Nicotinic acetylcholine receptors mediate lung cancer growth

Abstract

Ion channels modulate ion flux across cell membranes, activate signal transduction pathways, and influence cellular transport-vital biological functions that are inexorably linked to cellular processes that go awry during carcinogenesis. Indeed, deregulation of ion channel function has been implicated in cancer-related phenomena such as unrestrained cell proliferation and apoptotic evasion. As the prototype for ligand-gated ion channels, nicotinic acetylcholine receptors (nAChRs) have been extensively studied in the context of neuronal cells but accumulating evidence also indicate a role for nAChRs in carcinogenesis. Recently, variants in the nAChR genes CHRNA3, CHRNA5, and CHRNB4 have been implicated in nicotine dependence and lung cancer susceptibility. Here, we silenced the expression of these three genes to investigate their function in lung cancer. We show that these genes are necessary for the viability of small cell lung carcinomas (SCLC), the most aggressive type of lung cancer. Furthermore, we show that nicotine promotes SCLC cell viability whereas an α3β4-selective antagonist, α-conotoxin AuIB, inhibits it. Our findings posit a mechanism whereby signaling via α3/α5/β4-containing nAChRs promotes lung carcinogenesis.
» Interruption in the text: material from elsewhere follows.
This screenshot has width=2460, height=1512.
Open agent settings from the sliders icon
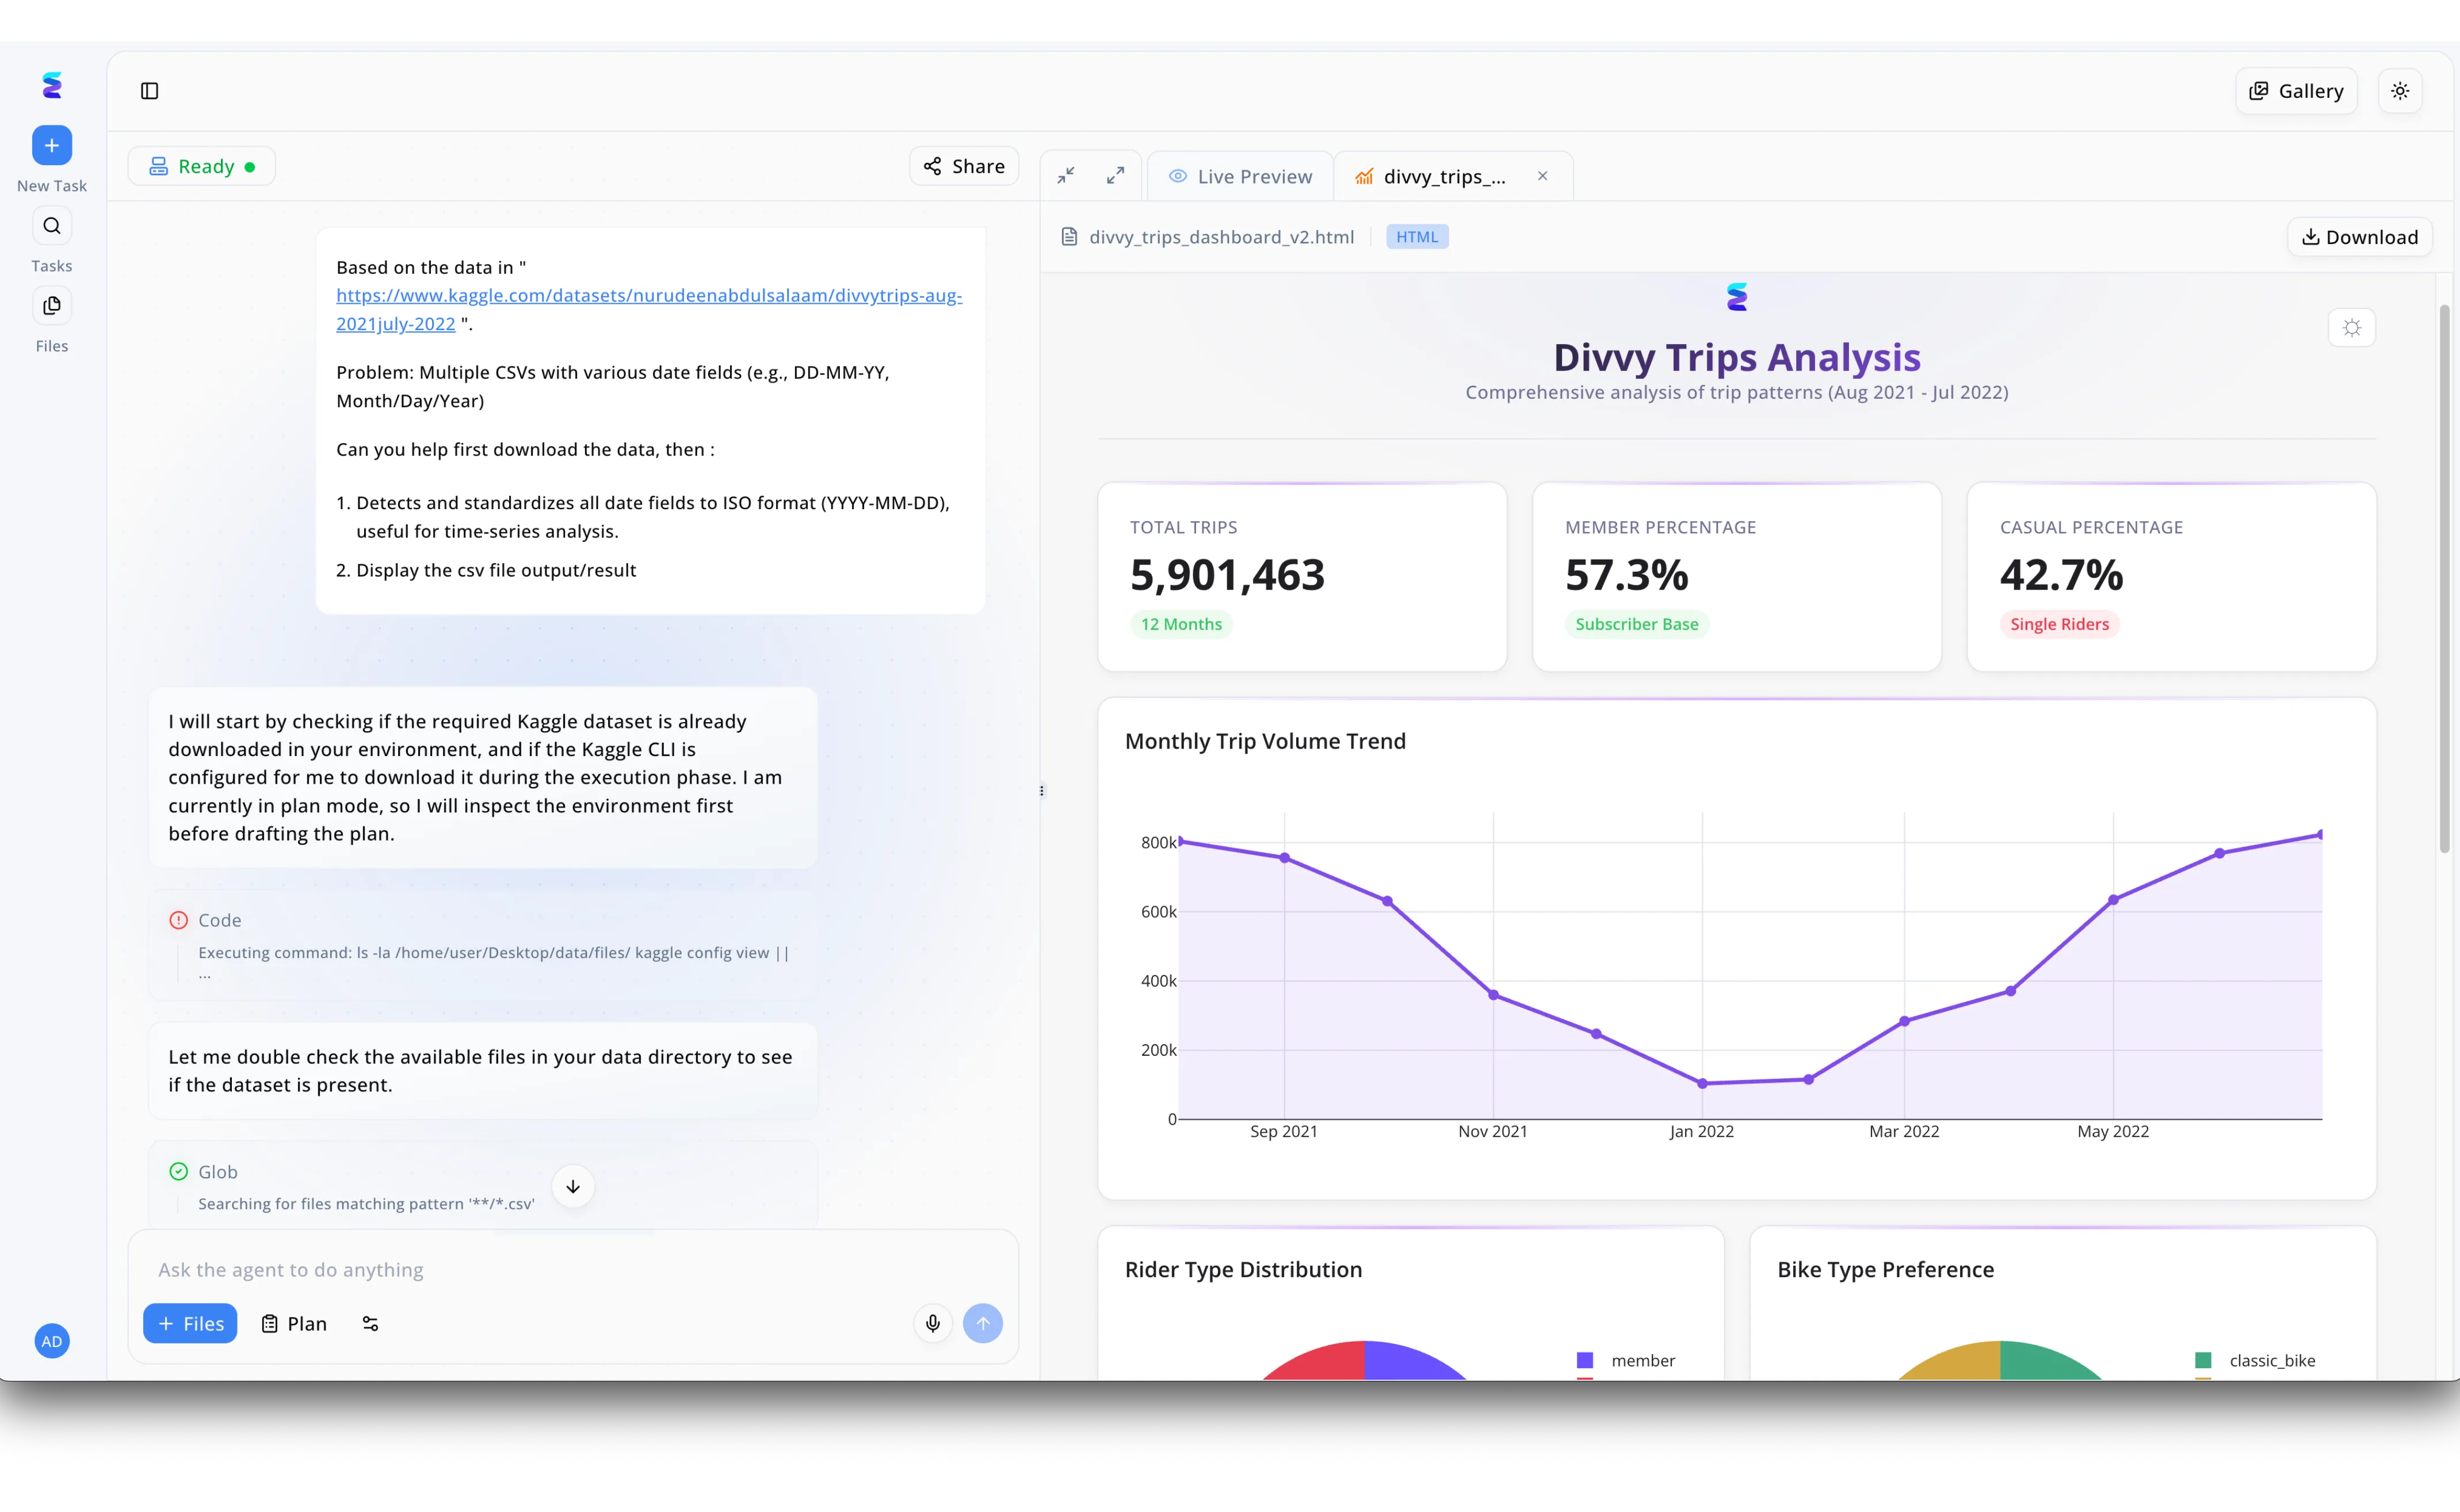point(369,1323)
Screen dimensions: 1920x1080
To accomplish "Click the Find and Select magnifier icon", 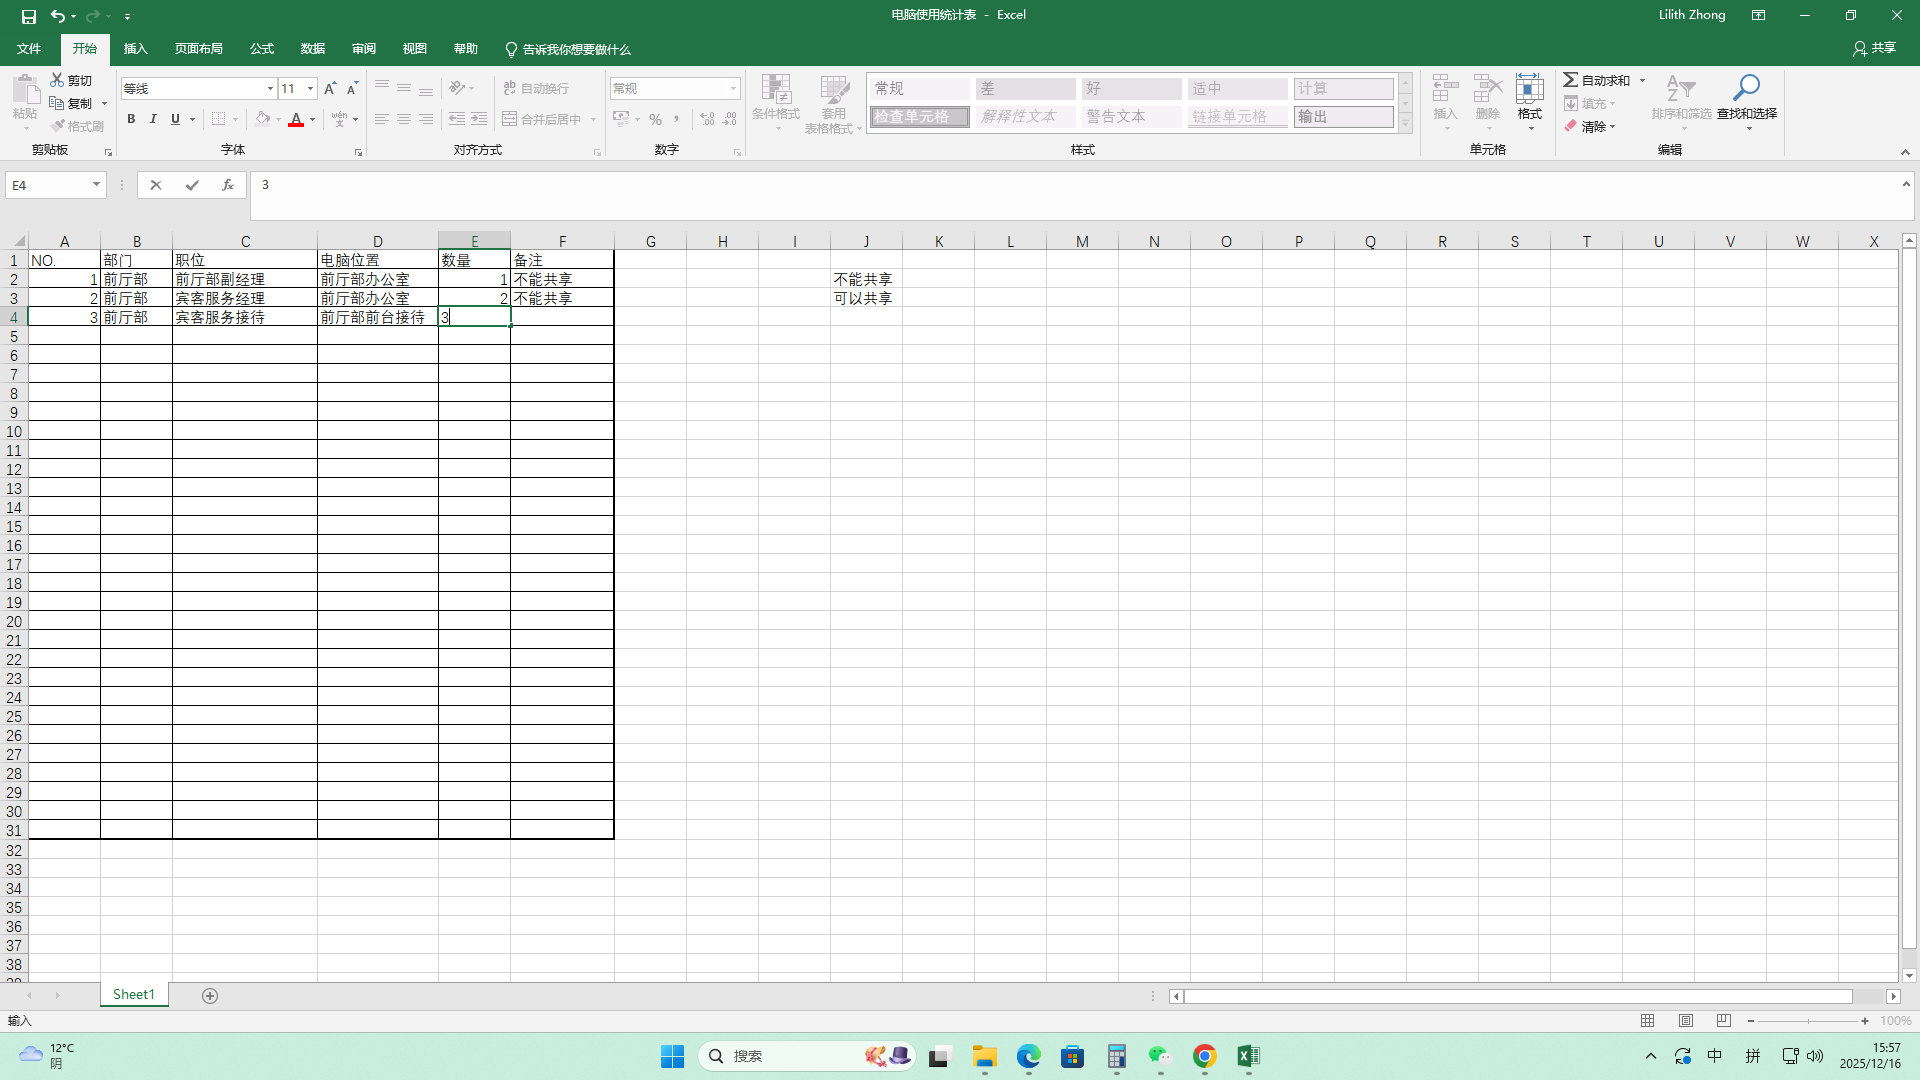I will 1746,88.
Keywords: CHRNA5; ligand-gated ion channel; lung cancer; nicotinic acetylcholine receptor; small cell lung carcinoma.

Figure 1

CHRNA3, CHRNA5, and CHRNB4 depletion decreases SCLC cell growth. DMS-53 cells were treated with three distinct CHRNA3, CHRNA5, and CHRNB4 siRNAs or a negative control siRNA (Applied Biosystems). (A) Quantitative RT-PCR was performed to determine mRNA levels upon knockdown. (B) A bioluminescence-based cell viability assay was performed to determine the effect of siRNA treatment on SCLC cell viability (^***p < 0.001, ANOVA, Tukey post-hoc test). (C) CHRNA5 mRNA levels in DMS-53 cells stably expressing a non-silencing shRNAmir or two CHRNA5 shRNAmirs (Open Biosystems). shRNAmirs were transduced into DMS-53 cells using a lentiviral delivery system for stable expression (Open Biosystems Trans-Lentiral Packaging System). (D) DMS-53 cells stably expressing a non-silencing shRNAmir or two CHRNA5 shRNAmirs were subcutaneously injected into the hind flanks of athymic nude mice. Tumors were harvested after 2 months (representative images shown). Tumor size (E) and weight (F) were significantly lower in samples treated with CHRNA5 shRNAmirs vs the non-silencing control (^*p < 0.05; ^**p < 0.01, ANOVA, Tukey post-hoc test).

Figure 2

Pharmacological activation or inhibition of nAChRs modulates SCLC growth. (A) DMS-53 cells were treated daily for 1 week with 1 μM nicotine or 2 μM α-conotoxin AuIB. Cell viability assays show that nicotine increases while AuIB decreases SCLC cell viability (values normalized to saline control; ^*p < 0.05, ^**p < 0.01). (B) DMS-53 cells were injected subcutaneously into the hind flanks of athymic nude mice. Mice were then implanted with osmotic minipumps that delivered either saline or 24 mg/kg of nicotine daily. Tumors were harvested after 1 month (representative images shown). (C,D). Chronic nicotine exposure increased both tumor size and weight (^**p < 0.01, Student's t-test).